When 650 thousand Tennesseans voted in the Memphis area, they probably didn’t expect their personal information would eventually be picked apart at a hacker conference at Caesars Palace Las Vegas. … When US government workers decommission old voting equipment and auction them off to the public, they’re supposed to wipe voter information from the device’s memory. But hackers given access to an ExpressPoll-5000 electronic poll book—the kind of device used to check in voters on Election Day—have discovered the personal records of 654,517 people who voted in Shelby Country, Tennessee. It’s unclear how much of the personal information wasn’t yet public. Some of the records, viewed by Gizmodo at the Voting Village, a collection of real, used voting machines that anyone could tinker with at the DEF CON hacker conference in Las Vegas, include not just name, address, and birthday, but also political party, whether they voted absentee, and whether they were asked to provide identification.
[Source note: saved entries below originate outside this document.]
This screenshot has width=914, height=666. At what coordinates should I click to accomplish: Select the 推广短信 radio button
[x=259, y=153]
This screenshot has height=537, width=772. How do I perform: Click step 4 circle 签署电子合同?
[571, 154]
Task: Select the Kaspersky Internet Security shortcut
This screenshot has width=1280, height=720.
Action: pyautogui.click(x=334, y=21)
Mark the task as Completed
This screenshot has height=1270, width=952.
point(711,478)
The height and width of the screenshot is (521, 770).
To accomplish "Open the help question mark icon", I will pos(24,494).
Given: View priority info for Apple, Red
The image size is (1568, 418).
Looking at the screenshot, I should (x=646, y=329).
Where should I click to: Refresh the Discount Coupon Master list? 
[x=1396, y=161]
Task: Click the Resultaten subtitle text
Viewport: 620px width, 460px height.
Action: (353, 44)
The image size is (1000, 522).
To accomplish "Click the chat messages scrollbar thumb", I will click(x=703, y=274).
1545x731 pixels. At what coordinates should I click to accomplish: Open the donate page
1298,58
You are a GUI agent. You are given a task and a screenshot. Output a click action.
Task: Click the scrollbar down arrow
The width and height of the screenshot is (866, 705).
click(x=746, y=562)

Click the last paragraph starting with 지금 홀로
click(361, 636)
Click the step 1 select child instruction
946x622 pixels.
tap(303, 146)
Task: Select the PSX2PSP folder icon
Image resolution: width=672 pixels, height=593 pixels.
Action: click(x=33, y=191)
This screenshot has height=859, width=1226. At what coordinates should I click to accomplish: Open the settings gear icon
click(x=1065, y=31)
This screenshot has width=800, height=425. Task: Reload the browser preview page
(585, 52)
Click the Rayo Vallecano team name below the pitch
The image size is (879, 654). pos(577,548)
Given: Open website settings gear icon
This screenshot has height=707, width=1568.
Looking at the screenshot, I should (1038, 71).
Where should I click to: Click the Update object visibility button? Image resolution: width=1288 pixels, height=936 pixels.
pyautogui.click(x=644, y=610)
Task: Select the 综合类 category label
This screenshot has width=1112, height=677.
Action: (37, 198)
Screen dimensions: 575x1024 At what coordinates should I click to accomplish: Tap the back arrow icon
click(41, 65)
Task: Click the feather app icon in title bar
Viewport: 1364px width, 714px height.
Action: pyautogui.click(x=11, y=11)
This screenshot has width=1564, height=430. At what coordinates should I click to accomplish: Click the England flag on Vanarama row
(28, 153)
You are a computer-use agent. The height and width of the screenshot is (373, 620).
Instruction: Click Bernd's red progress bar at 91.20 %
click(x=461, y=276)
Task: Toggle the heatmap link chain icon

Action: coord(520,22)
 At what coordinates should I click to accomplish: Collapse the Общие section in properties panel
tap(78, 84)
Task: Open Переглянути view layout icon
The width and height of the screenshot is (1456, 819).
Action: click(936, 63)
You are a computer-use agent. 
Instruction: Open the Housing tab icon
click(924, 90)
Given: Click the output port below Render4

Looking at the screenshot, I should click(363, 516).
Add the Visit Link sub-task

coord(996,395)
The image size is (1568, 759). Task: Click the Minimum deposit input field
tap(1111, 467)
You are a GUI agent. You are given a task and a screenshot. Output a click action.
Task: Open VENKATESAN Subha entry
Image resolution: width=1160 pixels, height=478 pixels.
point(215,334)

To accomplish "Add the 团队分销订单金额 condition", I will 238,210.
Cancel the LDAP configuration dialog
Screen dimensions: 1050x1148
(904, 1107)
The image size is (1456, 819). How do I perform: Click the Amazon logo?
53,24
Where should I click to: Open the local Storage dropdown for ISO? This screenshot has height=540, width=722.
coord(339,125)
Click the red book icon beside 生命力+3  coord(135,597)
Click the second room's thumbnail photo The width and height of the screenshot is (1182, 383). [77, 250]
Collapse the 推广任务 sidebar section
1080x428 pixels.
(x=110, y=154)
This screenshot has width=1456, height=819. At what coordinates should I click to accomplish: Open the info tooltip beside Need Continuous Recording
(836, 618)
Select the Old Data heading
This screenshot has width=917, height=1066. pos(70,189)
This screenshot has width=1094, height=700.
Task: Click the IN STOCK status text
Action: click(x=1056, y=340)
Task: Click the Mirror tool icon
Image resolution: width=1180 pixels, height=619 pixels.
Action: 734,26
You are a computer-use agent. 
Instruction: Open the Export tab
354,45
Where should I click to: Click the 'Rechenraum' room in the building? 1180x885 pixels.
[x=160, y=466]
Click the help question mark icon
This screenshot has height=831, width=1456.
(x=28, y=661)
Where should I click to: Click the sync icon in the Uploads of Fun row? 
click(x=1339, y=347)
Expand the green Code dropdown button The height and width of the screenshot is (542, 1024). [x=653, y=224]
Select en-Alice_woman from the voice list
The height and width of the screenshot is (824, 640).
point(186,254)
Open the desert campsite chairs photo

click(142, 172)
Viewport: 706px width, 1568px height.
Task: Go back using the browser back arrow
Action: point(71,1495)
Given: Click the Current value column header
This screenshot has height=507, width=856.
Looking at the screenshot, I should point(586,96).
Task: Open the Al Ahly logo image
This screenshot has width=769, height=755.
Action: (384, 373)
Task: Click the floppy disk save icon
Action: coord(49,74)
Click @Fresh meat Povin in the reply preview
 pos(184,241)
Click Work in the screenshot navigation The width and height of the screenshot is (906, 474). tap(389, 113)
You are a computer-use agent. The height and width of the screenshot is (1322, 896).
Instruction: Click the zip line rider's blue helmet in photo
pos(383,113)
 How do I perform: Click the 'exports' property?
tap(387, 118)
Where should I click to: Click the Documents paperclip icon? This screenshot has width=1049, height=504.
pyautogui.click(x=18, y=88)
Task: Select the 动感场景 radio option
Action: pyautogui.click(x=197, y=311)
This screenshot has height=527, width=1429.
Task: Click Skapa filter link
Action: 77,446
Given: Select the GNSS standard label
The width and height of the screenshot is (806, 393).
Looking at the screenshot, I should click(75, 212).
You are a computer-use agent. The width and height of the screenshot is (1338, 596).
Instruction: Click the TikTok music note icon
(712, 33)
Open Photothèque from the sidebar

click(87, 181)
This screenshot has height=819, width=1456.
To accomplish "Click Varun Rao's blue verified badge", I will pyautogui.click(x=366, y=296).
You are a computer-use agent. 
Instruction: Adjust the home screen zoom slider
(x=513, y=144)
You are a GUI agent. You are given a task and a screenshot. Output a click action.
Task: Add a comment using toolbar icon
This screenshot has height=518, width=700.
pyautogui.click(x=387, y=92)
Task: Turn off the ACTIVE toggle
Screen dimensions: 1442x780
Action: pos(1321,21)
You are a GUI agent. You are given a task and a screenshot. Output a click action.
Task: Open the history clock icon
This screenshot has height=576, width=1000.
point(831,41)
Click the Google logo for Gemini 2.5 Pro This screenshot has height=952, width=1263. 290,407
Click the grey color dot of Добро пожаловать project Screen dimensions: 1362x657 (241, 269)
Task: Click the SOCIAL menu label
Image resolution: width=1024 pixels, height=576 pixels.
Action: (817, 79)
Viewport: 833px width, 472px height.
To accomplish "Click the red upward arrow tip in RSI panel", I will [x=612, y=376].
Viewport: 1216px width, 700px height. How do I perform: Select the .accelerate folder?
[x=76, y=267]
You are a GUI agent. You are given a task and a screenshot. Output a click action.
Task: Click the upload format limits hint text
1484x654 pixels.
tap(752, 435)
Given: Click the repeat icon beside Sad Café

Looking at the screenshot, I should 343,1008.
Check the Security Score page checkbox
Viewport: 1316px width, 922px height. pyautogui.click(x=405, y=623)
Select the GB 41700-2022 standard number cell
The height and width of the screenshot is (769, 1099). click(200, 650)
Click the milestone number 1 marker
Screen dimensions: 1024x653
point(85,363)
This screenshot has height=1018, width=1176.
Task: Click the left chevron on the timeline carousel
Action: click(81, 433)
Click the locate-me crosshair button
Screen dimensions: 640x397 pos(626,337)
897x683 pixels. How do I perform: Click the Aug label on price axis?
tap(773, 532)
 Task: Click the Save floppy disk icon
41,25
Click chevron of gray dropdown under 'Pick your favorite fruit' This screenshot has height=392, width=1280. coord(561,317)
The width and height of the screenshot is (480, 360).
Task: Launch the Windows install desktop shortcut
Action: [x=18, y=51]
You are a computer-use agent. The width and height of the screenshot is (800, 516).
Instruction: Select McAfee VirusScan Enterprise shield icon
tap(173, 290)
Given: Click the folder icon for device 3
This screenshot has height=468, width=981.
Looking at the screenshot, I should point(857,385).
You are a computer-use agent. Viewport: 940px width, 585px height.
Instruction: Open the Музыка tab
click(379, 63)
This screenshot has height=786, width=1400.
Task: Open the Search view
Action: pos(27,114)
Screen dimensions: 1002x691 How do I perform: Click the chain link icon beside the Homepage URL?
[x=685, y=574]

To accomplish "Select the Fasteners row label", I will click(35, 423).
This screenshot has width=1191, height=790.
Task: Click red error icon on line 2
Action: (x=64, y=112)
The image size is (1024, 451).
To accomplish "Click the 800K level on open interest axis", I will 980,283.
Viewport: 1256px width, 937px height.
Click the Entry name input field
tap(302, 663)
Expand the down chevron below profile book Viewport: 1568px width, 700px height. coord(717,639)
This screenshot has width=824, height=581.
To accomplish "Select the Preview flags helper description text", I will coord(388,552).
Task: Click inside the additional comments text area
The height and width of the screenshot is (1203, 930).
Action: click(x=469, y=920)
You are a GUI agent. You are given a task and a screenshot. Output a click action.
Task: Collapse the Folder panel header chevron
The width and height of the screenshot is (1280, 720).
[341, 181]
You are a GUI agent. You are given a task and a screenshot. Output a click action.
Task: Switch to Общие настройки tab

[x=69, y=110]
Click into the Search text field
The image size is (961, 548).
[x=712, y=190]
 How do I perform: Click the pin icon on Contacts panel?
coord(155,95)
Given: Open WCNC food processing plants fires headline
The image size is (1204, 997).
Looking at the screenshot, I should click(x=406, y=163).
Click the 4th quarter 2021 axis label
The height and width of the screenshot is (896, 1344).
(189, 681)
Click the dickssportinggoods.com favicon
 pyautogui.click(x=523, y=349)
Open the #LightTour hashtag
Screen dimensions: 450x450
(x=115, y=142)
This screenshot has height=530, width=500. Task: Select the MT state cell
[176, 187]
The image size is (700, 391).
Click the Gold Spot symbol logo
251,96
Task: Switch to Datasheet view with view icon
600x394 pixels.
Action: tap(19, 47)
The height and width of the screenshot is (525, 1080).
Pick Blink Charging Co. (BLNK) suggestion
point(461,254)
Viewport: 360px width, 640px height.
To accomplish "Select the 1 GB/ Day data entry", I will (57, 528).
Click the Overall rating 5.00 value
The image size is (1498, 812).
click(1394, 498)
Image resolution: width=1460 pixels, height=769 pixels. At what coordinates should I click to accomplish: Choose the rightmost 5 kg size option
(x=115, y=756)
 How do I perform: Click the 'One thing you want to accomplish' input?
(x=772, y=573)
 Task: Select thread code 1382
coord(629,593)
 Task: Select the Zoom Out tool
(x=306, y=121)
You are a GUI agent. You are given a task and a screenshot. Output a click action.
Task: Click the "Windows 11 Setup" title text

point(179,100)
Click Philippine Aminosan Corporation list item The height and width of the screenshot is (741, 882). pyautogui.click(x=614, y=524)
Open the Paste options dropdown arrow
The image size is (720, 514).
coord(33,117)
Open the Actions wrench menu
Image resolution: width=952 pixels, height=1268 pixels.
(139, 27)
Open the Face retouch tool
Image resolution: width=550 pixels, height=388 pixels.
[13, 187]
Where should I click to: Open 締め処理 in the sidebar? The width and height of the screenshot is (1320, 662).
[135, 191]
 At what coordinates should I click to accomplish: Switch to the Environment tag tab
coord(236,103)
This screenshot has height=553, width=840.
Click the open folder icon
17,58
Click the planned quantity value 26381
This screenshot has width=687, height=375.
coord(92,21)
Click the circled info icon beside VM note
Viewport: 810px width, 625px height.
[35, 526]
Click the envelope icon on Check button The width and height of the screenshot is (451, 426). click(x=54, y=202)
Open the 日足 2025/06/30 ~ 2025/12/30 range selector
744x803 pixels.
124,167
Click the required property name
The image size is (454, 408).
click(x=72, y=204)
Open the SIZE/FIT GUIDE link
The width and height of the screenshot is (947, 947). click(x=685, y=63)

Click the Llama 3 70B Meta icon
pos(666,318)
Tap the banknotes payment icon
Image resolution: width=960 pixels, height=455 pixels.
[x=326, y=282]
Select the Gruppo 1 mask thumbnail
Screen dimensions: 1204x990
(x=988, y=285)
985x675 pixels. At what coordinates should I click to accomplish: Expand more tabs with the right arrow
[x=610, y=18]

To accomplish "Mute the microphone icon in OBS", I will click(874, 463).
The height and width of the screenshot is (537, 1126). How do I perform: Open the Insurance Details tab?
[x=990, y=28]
Election Systems and Software (ES&S), which makes the ExpressPoll-5000, is one of the most popular e-poll book manufacturers in the country, said Barbara Simons, who sits on the board of Verified Voting, a nonpartisan research group that advocates for voting-machine security. There’s no formal auditing process for how many of the machines are properly wiped, and thus no way to estimate how many machines have been sold that inadvertently contain voter records.
But the fact that only a handful of such machines were made available at DEF CON and one of them had personal records that were so easily available doesn’t inspire confidence, said Matt Blaze, a renowned security researcher who has authored several studies on voting machine security and who helped organize the village.
“How many other of these machines that also have data left on them have been sold to who knows who? There’s no way of knowing,” Blaze told Gizmodo.